**Records for this task**.
*** Begin section ***

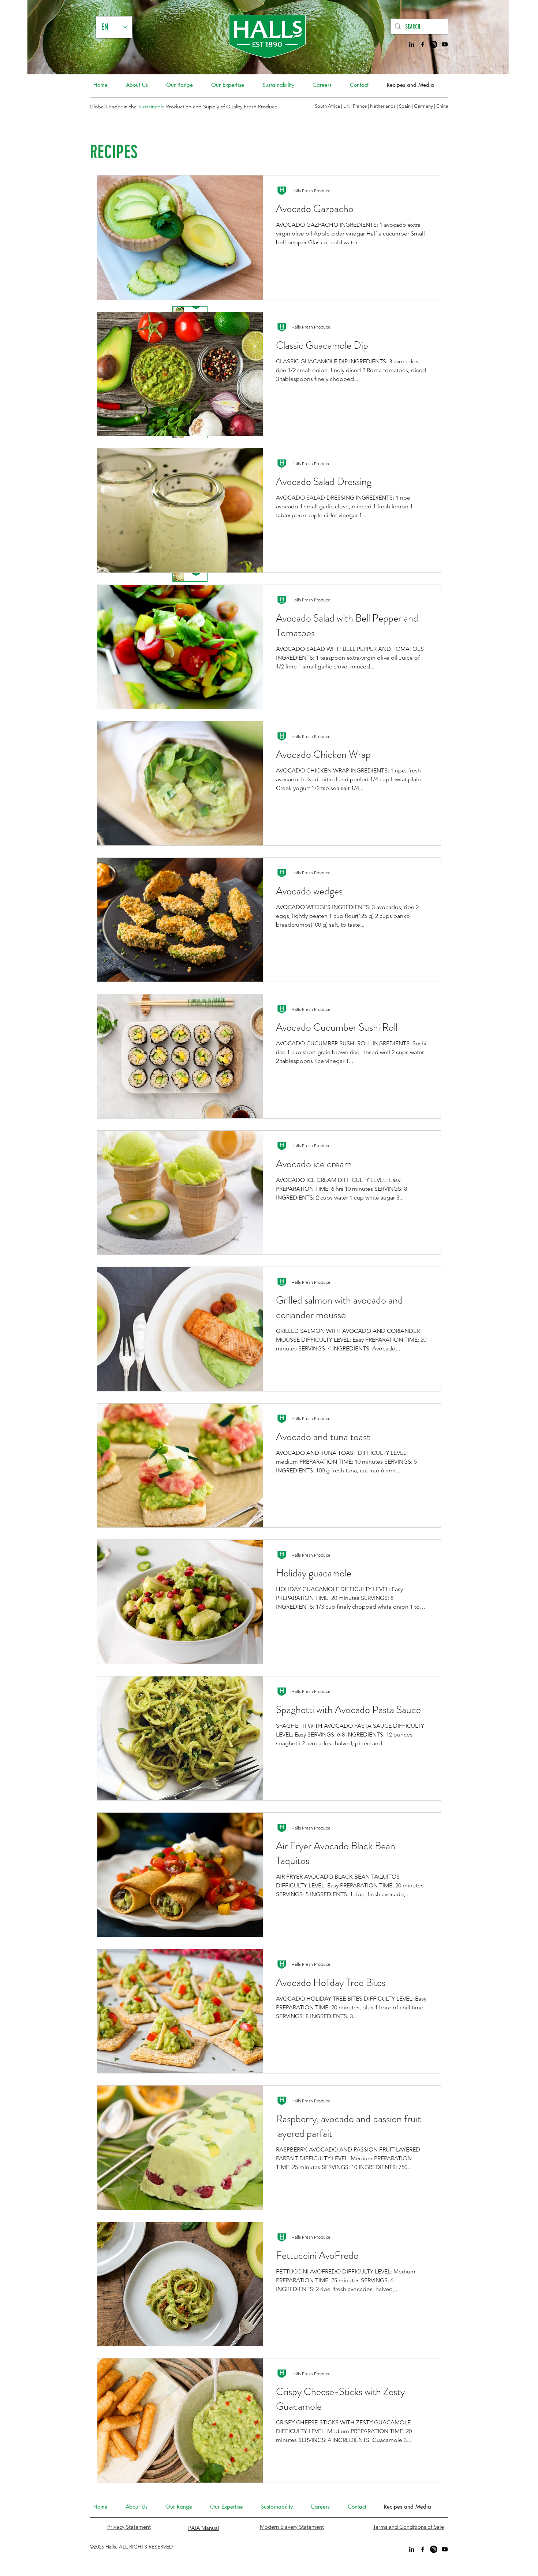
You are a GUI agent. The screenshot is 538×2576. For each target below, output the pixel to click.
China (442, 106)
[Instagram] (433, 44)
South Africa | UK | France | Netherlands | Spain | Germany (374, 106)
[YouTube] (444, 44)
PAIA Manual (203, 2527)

*** End section ***
*** Begin section ***

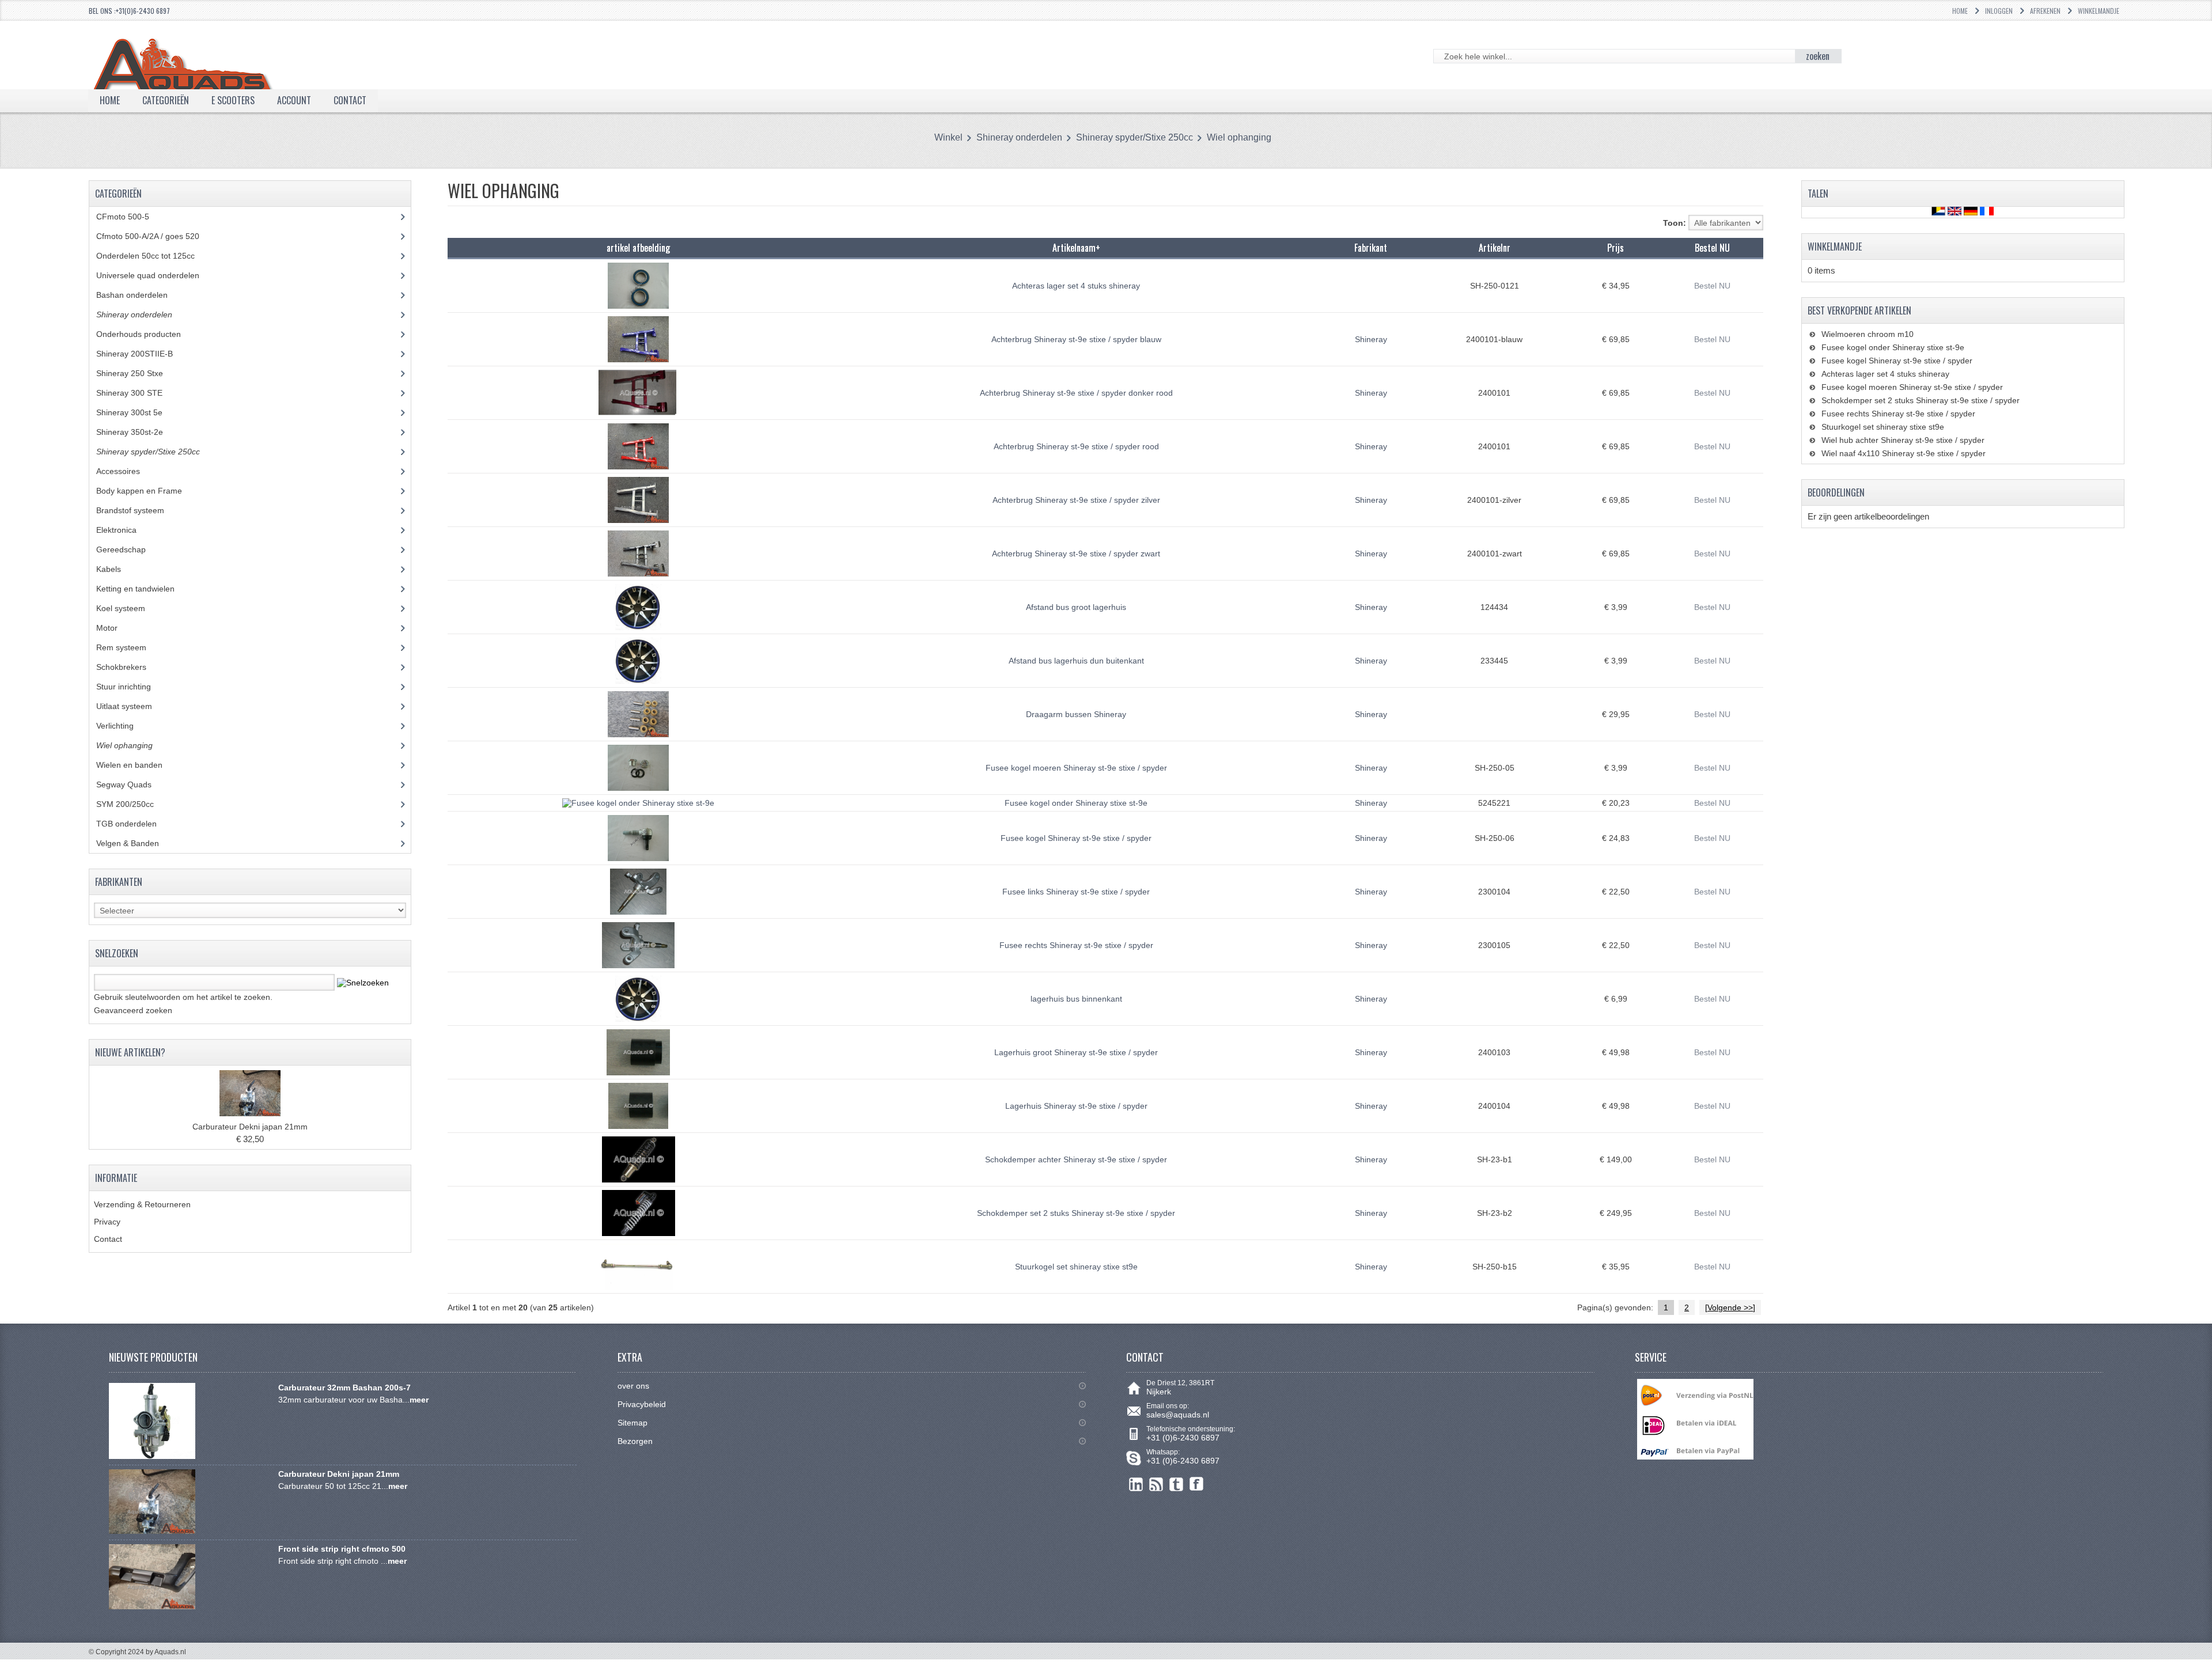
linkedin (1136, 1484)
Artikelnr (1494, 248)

*** End section ***
*** Begin section ***

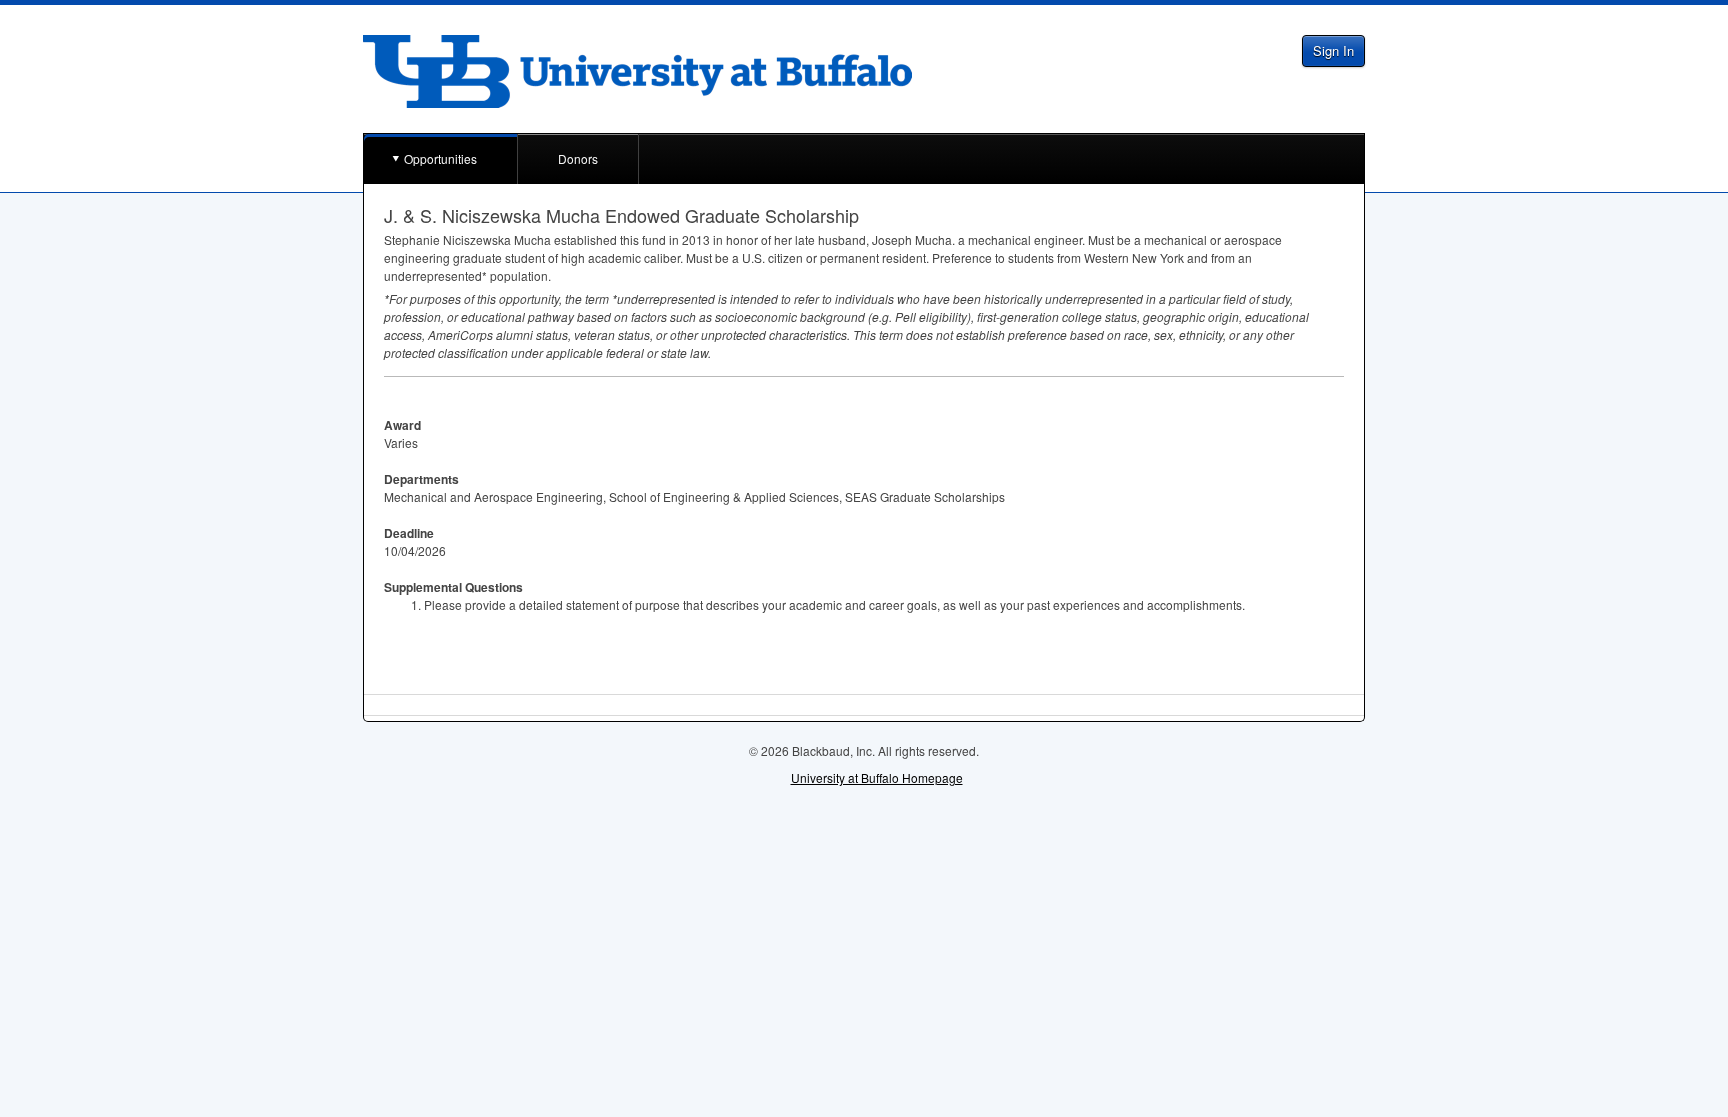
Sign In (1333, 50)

*** End section ***

**Task instructions**.
Write out, from the lines above, only those from the line with "South Africa |" to the line with "PAIA Manual (203, 2527)", exactly as given, including the first and the last.

**Completed task**.
South Africa | UK | France | Netherlands | Spain | Germany (374, 106)
[YouTube] (444, 44)
PAIA Manual (203, 2527)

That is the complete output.